男爵令嬢のジーナは、三度の飯より甘いもの好きな"平均よりなややぽっちゃり令嬢"。家族仲もよく幸せな日々を送っていた。ところが、王立学園に入学して早々に、2学年上の侯爵家令息・アルトゥールに一目惚れされてしまう。

その日からアルトゥールの怒涛の付き纏いに合うジーナだが、毎日甘いものを差し出し、幸せそうにジーナを見守る彼に絆され、交際を開始する。ところがある日、学校行事で歌劇を見に行ったジーナは観劇中に気絶してしまい――

感想※ややネタバレ

ややネタバレだが、書評のあらすじで転生ストーリーって書いてあるからいいか……転生である。
所謂異世界転生ではなく、ジーナの前世は同じ国の数百年前に実在したとされている人物だった。アルトゥールはジーナと出会う前からすでに前世の記憶を持っており、すぐに気づくが、ジーナは気づいていない。

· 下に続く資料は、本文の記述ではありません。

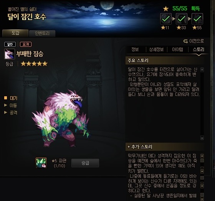Viewport: 215px width, 201px height.
Task: Click the 승급 promotion button
Action: pyautogui.click(x=85, y=163)
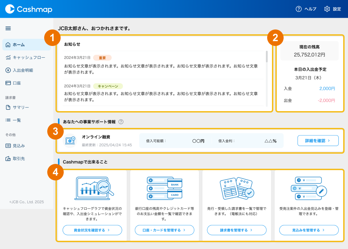Image resolution: width=348 pixels, height=249 pixels.
Task: Click info icon beside 事業サポート情報
Action: click(121, 122)

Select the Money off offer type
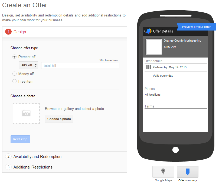(x=14, y=74)
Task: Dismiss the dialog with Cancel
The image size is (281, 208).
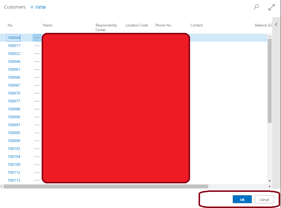Action: [x=264, y=199]
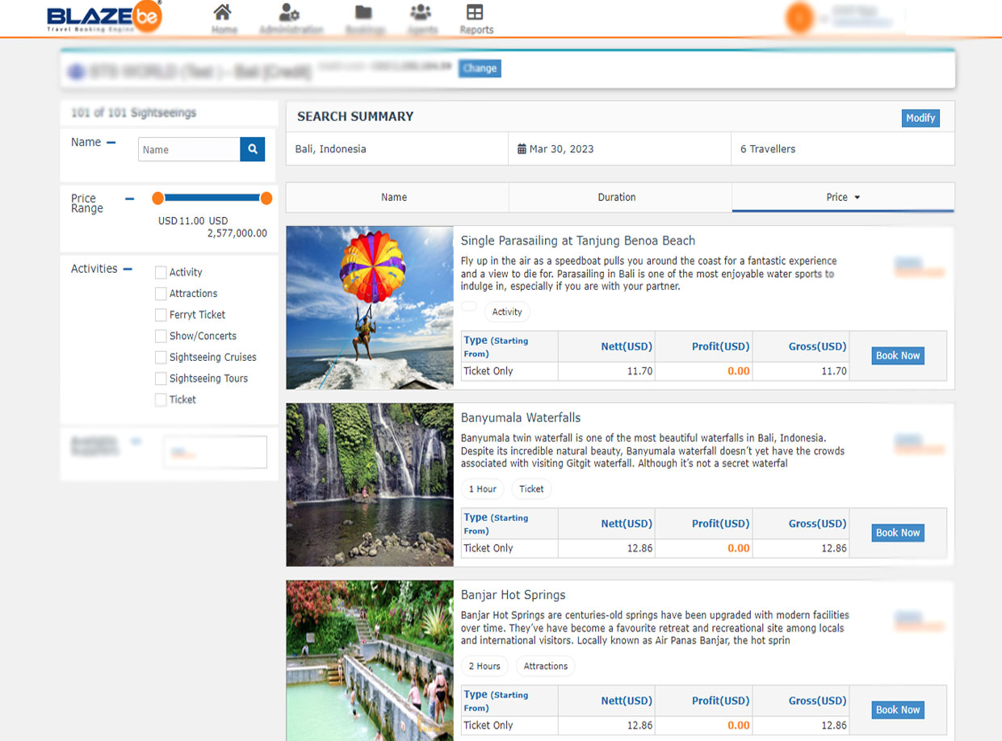Click the Home icon in top navigation
This screenshot has width=1002, height=741.
coord(223,13)
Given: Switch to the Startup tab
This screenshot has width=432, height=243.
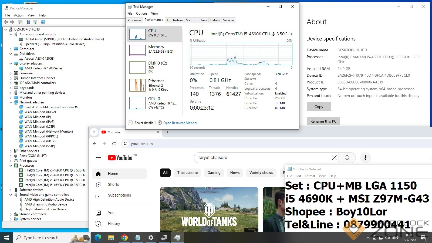Looking at the screenshot, I should click(x=191, y=20).
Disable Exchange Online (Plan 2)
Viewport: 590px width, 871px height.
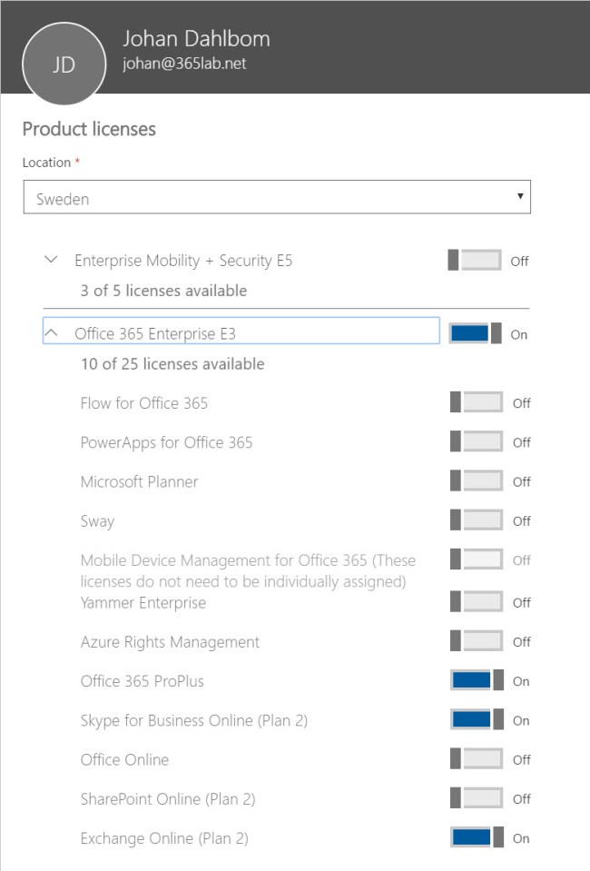pos(477,837)

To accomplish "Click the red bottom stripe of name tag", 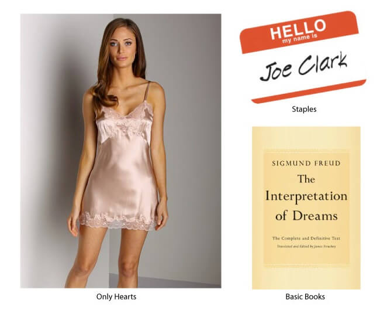I will pos(309,91).
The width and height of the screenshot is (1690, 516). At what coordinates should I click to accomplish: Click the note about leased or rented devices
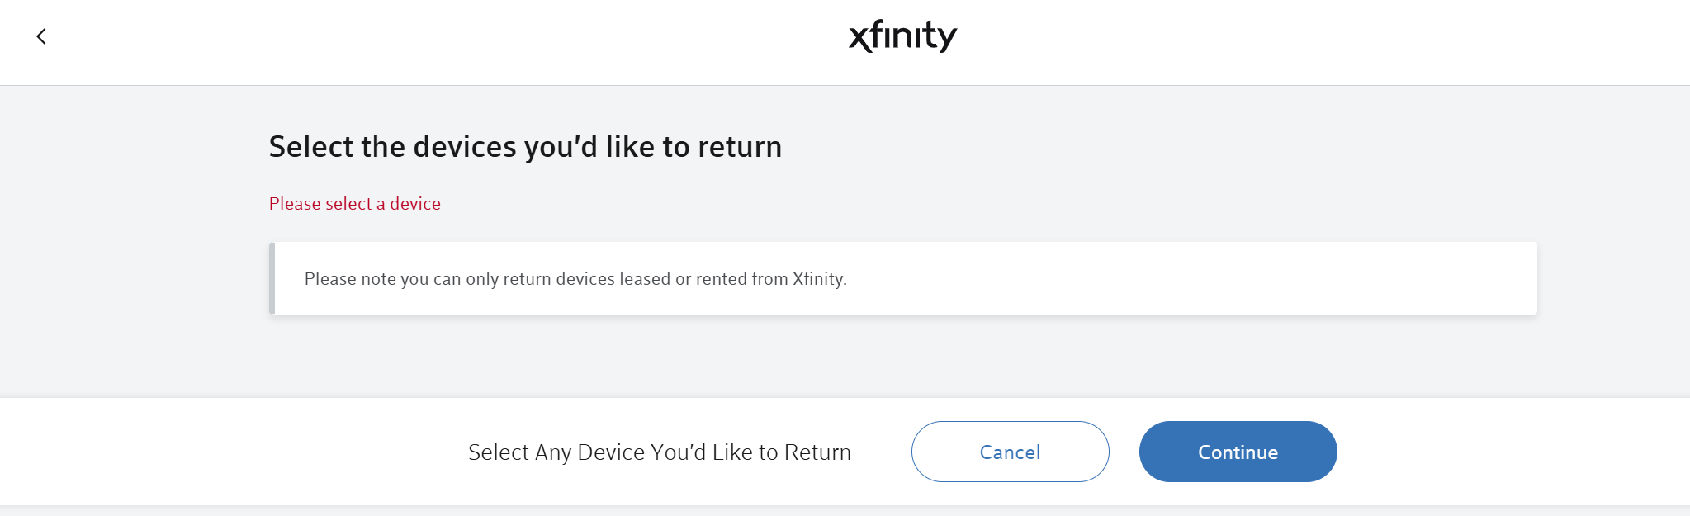point(575,279)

人格も見た目も何もかもが違う生まれ変わりで、相手に惹かれる、というシチュエーションには、ある種の説得力が欲しいのだが、アルトゥールがジーナに惚れた最初の理由は「美味しいものを食べるときの幸せそうな顔」。シンプルに欲求に忠実で、強い。

最初はアルトゥールの執着ぶりに怖さも感じるジーナだが、基本的にジーナは家族に愛されて素直に育ち、自己肯定感も程よい令嬢である。体型をほんの少し気にしていても全く卑屈にはならない。毎日アルトゥールが貢ぐお菓子もせっせと味わい、また幸せな笑顔を浮かべる。そして素直に絆されてくれる。それは貢ぎ甲斐もあるというものだろう。

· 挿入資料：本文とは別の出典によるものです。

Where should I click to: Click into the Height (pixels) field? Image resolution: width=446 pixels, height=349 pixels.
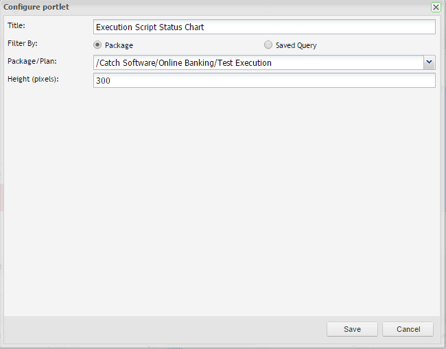(x=264, y=81)
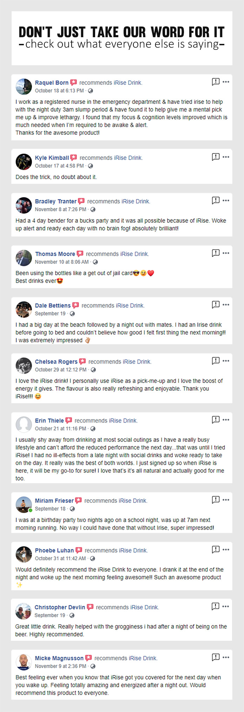Click the public globe icon under Christopher Devlin
244x712 pixels.
pyautogui.click(x=72, y=615)
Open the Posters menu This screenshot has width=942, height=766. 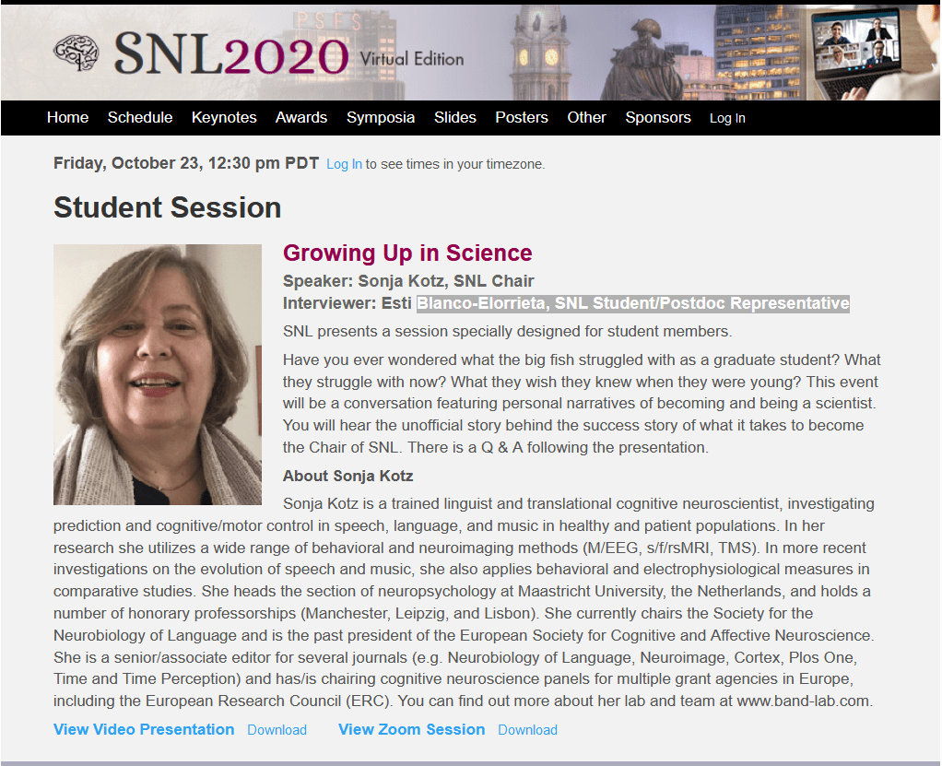[x=522, y=118]
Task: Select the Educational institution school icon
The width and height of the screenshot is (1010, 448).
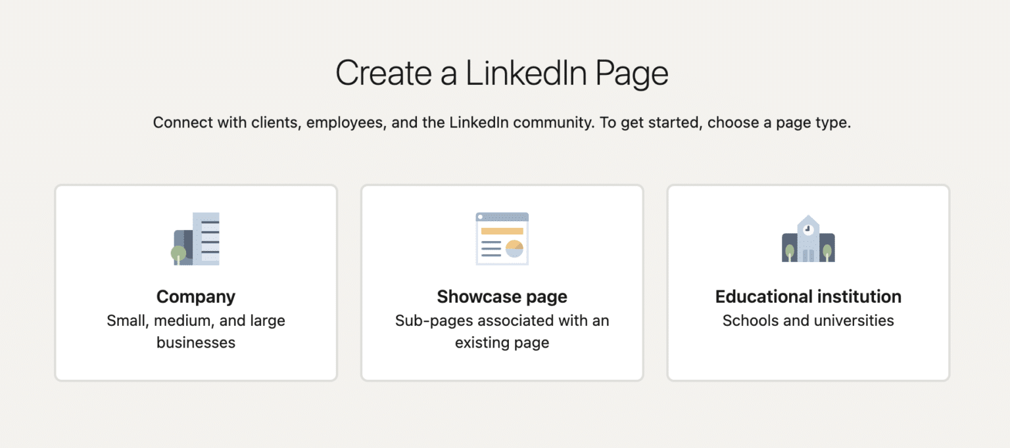Action: pyautogui.click(x=807, y=238)
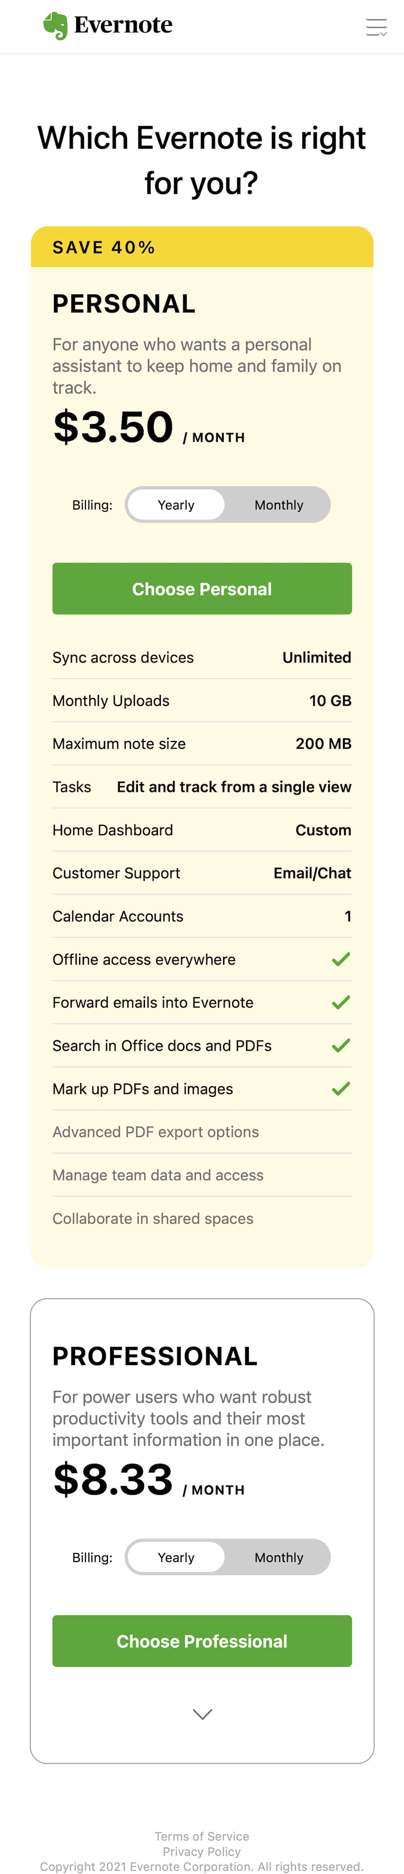This screenshot has width=404, height=1874.
Task: Click the Choose Professional button
Action: 202,1641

並行して描かれる絶世の美女・エレオノーラとジーナは、表面的な一部分で見ると全くの対極にあるし、かなり重たい展開も待っている。だが、人生は長い。ふたりで生きて、美味しいものを食べられればきっと大丈夫。物語が進むにつれ、徐々にふたりの姿が重なってくる。読後感が爽やかで良かった。

本の情報

  • 作者:クレイン
  • イラスト:すずくらはる
  • 出版:メディアソフト/ガブリエラブックス (2020/2/28)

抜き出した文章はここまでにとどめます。